Yes agree both of those are true and a benefit here of a model vs subseting and scoring but it sounds like there isn’t going to be a propriaty impact no matter what you do
@sbfnk and I are having a chat about implementing MCS in scoringutils and what that could look like. After a bit of reading it does look awfully like the routines are essentially constructing a model, and then doing stepwise selection using a p value threshold. The latter in a regression context is known to be unstable/isn’t generally recommend.
From what I have read so far it seems like this might reinforce my point that framing this all explicitly as an explicit model might make these things clearer and allow a wider toolbox to be used (here for example switching things over to a Bayesian context and using a horseshoe prior (https://proceedings.mlr.press/v5/carvalho09a/carvalho09a.pdf) or similar would be a more rigorous selection approach for getting the joint set imo). You could use something like a GAM in mgcv and stay frequentist but again have better selection options available to you (i.e. that packages inbuilt shrinkage). You would still have the propiety issue if you wanted any kind of link function but I think writing their operations down directly as a model would avoid one).
See this issue: GitHub · Where software is built
I have just been skimming the literature on the train and was recently triggered by marking the basic stats course at LSHTM so may update my views.
These issues don’t strike me as insurmountable.
Non-negativity can be overcome by using a log-link, i.e. modelling log(E[WIS]) – if I understand correctly this doesn’t violate propriety.
Heteroskedasticity could then be addressed either by scoring on the log scale, or by having a distributional assumption that allows variance to scale with the mean.
For what it’s worth, this future landmark paper uses a log-link for modelling log-transformed scores.
So I thought a log link was a problem i.e not proper which was one of the motivators for log scoring in the first place?
I agree it does all seem summountable i.e using a different obs dist etc
to get a good regression coefficient for your model you have to minimize log(WIS + 1),
but this bit isn’t the case when using a log link, i.e. WIS remains the response variable?
If you think about it in terms of frequentist optimisation, with a log link you’re still optimising by minimising (average) WIS – the monotonic transformation of the expectation won’t affect this or any ranking based on WIS.
That’s different from logging every WIS score, where then taking the expectation might change the ranking (because of Jensen’s inequality if I’m not mistaken), and you can start gaming things.

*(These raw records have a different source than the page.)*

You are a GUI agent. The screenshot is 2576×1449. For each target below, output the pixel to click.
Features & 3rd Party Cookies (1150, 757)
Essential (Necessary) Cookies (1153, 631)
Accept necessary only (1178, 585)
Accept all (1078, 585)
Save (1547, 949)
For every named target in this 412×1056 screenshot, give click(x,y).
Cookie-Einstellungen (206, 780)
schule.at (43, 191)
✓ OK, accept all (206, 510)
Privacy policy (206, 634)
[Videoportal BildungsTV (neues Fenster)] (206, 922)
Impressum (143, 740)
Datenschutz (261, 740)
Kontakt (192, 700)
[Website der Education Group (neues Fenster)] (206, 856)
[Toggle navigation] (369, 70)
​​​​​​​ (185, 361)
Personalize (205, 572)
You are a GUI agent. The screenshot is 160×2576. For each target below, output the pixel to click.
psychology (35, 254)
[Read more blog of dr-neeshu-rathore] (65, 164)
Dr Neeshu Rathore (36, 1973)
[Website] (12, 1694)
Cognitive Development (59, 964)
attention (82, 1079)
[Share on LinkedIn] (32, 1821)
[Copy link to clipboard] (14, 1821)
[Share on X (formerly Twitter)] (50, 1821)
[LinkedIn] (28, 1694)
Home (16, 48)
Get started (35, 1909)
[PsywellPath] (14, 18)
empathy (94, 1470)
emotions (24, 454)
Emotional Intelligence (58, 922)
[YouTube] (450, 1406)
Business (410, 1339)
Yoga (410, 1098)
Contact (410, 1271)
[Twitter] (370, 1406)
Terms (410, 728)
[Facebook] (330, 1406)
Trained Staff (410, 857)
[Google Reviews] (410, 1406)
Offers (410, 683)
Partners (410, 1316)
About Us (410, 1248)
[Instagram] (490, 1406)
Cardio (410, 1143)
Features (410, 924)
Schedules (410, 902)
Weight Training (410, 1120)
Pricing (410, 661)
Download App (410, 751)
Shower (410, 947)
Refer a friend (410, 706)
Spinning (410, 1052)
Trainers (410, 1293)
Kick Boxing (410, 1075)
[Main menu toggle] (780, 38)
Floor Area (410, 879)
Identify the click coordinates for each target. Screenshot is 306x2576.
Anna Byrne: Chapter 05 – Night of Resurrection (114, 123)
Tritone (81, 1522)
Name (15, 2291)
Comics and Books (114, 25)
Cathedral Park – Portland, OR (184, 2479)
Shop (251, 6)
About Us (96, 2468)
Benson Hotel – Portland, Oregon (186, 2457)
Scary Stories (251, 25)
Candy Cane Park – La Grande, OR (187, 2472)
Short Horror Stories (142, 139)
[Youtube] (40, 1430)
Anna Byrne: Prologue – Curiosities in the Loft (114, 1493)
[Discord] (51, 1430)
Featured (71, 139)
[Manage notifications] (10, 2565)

This all makes sense but I distinctly remember @johannes telling me no and didn’t we right this as a benefit in the log transform paper?
Late to this party… but I’m not convinced about model confidence sets based on proper scores.
Essentially, MCS will limit to picking out one model with the best performance over a period of time (unless two models are literally exactly indistinguishable) which is essentially recreating the same problem as using BMA e.g. here .
Or, if it doesn’t assumption 1 of the MCS paper is violated and therefore its not a great approach either.
At a meta-stats level I’m not convinced about treating models as being in the same set because of a p-value constructed around a null hypothesis that itself has probability zero of being true (i.e. that two distinct models will have precisely the same marginal skill as data goes to infinity).